An exact reproduction of all entries is required.

◆ Records supplied:
'''

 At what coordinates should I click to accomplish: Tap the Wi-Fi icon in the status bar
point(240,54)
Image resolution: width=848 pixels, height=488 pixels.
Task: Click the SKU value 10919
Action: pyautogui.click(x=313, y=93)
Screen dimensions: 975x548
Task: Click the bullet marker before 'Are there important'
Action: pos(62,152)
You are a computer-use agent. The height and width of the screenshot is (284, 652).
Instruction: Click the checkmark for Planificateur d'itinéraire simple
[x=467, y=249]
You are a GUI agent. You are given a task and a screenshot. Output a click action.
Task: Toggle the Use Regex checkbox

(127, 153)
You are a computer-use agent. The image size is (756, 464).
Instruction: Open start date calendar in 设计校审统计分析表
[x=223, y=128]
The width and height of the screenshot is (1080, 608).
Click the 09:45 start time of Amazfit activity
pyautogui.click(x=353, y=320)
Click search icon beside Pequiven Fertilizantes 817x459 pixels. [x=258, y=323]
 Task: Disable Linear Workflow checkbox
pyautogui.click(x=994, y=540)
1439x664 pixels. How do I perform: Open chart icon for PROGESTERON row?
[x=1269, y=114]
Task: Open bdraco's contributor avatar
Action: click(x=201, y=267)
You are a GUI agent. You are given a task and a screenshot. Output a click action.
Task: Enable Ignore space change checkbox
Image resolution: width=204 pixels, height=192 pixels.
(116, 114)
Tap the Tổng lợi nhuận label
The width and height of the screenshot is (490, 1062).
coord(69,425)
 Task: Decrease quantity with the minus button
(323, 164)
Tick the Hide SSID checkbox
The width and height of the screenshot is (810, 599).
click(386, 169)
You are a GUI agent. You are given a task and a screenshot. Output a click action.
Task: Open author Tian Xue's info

'''

◆ Exercise response:
 At what coordinates should I click to accomplish: Tap the Wi-Fi icon in the status bar
point(240,54)
Image resolution: width=848 pixels, height=488 pixels.
Task: Click the SKU value 10919
Action: pyautogui.click(x=313, y=93)
Screen dimensions: 975x548
Task: Click the bullet marker before 'Are there important'
Action: pos(62,152)
You are a computer-use agent. The height and width of the screenshot is (284, 652).
Instruction: Click the checkmark for Planificateur d'itinéraire simple
[x=467, y=249]
You are a GUI agent. You are given a task and a screenshot. Output a click action.
Task: Toggle the Use Regex checkbox

(127, 153)
You are a computer-use agent. The image size is (756, 464).
Instruction: Open start date calendar in 设计校审统计分析表
[x=223, y=128]
The width and height of the screenshot is (1080, 608).
Click the 09:45 start time of Amazfit activity
pyautogui.click(x=353, y=320)
Click search icon beside Pequiven Fertilizantes 817x459 pixels. [x=258, y=323]
 Task: Disable Linear Workflow checkbox
pyautogui.click(x=994, y=540)
1439x664 pixels. How do I perform: Open chart icon for PROGESTERON row?
[x=1269, y=114]
Task: Open bdraco's contributor avatar
Action: click(x=201, y=267)
You are a GUI agent. You are given a task and a screenshot. Output a click action.
Task: Enable Ignore space change checkbox
Image resolution: width=204 pixels, height=192 pixels.
(116, 114)
Tap the Tổng lợi nhuận label
The width and height of the screenshot is (490, 1062).
coord(69,425)
 Task: Decrease quantity with the minus button
(323, 164)
Tick the Hide SSID checkbox
The width and height of the screenshot is (810, 599).
click(386, 169)
You are a GUI agent. You are given a task and a screenshot. Output a click action.
Task: Open author Tian Xue's info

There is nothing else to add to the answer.